Page:Revue des Deux Mondes - 1903 - tome 16.djvu/443

Le texte de cette page a été corrigé et est conforme au fac-similé.
POÉSIES


I


Avant que mon désir douloureux soit comblé
D’un amour qui l’apaise enfin ou dont je meure,
Entendrai-je souvent encor la mer du blé
Bruire aux alentours de ma chère demeure ?

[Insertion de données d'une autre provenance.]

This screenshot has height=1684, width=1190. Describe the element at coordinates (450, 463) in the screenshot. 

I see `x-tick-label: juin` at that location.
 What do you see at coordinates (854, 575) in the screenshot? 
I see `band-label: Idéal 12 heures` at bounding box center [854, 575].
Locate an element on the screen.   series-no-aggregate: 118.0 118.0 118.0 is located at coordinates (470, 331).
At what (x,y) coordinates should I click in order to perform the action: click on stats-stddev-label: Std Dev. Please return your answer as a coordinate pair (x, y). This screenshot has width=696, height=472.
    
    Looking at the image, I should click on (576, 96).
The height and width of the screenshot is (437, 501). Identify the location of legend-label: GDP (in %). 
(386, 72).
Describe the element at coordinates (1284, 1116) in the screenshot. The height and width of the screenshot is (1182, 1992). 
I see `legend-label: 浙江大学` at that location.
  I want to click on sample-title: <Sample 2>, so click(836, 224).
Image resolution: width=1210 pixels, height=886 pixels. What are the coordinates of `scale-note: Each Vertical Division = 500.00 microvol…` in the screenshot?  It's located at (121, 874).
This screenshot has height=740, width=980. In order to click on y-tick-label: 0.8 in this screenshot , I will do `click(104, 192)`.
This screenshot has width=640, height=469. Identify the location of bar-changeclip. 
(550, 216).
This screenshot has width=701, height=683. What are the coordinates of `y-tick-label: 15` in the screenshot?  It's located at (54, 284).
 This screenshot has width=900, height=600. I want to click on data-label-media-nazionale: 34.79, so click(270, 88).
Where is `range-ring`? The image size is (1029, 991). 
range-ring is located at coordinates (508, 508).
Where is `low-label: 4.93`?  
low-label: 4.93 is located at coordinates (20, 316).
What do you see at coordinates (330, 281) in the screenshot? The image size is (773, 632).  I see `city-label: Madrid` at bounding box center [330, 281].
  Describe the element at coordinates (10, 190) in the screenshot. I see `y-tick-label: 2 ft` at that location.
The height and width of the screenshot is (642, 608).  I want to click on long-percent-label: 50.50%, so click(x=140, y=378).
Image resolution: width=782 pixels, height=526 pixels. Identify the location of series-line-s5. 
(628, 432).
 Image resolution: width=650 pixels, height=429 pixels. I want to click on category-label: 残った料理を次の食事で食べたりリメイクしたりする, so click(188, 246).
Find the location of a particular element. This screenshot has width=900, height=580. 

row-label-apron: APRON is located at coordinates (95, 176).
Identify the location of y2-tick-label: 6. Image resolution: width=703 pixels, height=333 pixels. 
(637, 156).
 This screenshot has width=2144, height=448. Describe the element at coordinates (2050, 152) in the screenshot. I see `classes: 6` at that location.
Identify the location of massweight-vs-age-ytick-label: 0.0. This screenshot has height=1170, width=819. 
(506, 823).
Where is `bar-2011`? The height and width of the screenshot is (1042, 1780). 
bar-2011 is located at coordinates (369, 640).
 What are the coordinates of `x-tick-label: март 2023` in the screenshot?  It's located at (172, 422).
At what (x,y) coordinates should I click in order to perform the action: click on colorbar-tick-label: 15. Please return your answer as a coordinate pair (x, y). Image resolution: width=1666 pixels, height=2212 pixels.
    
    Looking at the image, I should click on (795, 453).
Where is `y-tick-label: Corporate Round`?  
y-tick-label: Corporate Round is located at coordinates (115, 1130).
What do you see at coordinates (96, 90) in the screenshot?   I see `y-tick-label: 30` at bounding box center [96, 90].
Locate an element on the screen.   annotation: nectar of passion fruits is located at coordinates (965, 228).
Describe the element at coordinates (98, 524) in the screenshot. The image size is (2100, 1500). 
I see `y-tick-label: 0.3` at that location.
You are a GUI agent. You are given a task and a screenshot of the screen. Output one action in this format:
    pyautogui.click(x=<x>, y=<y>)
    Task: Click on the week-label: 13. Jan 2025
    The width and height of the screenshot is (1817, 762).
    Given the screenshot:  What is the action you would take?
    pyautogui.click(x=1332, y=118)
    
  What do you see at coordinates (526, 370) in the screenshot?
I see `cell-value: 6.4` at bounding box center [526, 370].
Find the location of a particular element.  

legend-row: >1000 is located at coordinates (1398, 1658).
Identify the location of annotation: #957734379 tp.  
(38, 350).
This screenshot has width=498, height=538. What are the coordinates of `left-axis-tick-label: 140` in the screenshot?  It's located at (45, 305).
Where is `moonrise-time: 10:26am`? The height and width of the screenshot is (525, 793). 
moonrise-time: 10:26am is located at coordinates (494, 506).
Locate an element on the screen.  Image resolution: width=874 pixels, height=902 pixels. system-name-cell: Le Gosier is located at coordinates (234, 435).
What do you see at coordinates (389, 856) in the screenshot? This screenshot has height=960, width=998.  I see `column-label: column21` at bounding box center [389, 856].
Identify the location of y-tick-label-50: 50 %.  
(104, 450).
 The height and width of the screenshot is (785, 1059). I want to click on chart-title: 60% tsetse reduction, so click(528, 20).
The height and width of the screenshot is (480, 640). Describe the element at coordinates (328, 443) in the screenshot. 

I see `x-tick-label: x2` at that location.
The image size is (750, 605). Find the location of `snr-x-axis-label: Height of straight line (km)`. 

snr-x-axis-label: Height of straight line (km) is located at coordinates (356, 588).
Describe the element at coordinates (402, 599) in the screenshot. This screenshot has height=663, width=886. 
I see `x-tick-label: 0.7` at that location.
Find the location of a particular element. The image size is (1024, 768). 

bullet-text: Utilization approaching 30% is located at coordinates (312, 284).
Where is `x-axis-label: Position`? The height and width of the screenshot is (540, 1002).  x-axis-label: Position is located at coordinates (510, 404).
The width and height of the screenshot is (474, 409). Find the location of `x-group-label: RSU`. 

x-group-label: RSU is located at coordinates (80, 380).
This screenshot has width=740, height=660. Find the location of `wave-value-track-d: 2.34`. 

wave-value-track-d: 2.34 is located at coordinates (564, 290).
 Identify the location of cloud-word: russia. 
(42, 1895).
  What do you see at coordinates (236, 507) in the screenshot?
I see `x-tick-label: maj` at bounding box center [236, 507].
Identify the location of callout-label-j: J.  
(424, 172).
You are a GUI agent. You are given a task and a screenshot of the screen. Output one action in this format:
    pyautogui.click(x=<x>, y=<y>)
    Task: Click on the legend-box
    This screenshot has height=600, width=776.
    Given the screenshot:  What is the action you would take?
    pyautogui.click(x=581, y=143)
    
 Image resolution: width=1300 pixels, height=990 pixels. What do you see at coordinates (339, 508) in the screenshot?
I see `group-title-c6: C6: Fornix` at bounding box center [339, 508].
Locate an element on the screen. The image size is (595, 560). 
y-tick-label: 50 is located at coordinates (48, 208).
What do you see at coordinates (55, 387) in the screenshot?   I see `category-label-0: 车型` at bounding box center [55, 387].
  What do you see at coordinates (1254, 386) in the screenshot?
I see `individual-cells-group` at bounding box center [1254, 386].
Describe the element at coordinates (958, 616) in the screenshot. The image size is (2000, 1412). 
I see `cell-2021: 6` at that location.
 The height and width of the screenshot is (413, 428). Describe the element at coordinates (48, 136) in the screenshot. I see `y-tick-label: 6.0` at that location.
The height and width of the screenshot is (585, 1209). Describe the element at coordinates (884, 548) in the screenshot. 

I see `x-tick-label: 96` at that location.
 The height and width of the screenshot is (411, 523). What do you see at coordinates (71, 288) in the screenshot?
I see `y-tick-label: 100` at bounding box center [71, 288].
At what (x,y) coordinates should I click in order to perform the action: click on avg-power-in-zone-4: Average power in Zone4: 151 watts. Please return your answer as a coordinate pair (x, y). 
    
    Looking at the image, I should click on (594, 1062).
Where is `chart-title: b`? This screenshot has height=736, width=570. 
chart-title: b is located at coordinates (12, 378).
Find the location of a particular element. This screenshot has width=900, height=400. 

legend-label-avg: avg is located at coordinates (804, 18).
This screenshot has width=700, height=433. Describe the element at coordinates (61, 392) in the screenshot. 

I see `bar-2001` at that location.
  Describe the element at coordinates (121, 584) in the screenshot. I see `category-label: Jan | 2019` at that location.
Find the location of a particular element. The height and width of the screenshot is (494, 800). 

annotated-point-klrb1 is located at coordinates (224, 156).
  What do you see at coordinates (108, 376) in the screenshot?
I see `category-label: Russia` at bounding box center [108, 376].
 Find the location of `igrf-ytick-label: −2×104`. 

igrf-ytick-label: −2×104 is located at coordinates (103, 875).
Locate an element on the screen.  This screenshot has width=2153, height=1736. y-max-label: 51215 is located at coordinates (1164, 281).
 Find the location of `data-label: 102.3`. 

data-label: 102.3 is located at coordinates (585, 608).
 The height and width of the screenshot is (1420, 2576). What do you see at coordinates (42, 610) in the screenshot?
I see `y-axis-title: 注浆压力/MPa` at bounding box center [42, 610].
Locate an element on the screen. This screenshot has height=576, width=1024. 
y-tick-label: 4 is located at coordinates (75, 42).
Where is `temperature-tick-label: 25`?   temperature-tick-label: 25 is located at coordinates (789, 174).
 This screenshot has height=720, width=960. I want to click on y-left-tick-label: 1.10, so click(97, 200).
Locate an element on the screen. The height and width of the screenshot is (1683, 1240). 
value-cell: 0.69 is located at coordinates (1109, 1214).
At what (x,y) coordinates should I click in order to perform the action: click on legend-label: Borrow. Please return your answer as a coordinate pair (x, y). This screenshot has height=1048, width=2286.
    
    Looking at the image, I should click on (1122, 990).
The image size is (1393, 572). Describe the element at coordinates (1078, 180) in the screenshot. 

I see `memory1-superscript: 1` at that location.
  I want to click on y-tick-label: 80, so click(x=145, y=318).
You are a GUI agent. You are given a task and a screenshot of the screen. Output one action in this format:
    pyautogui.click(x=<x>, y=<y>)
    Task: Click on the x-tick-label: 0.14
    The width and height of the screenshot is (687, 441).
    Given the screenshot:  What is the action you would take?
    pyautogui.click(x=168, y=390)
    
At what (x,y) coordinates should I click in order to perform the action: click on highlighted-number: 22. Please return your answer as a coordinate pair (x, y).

Trop de fois, taciturne et sombre, et regardant
Mes chiens souples bondir à travers l’herbe haute,
J’ai dispersé ton feu stérile, ô cœur ardent,
A tous les vents du soir qui soufflent sur la côte !

J’ai trop de fois déjà sous un ciel attristé,
Quand les bois abdiquaient à mes pieds leur couronne,
Rêvé d’une tragique amante ou convoité
Le plaisir qu’un bonheur sans remords environne !

Les jours s’en vont, les mains, hélas ! vides de fleurs,
Me laissant seul avec une finie inassouvie
Qu’ils ont marquée au sceau des plus âpres douleurs.
Aurais-je donc en vain mis ma foi dans la vie ?

Je ne sais. Mais, sentant ma jeunesse finir,
Déçu dans mon plus tendre espoir par les années,
Je tremble en contemplant la trame où l’avenir
Enchevêtre les fils secrets des destinées.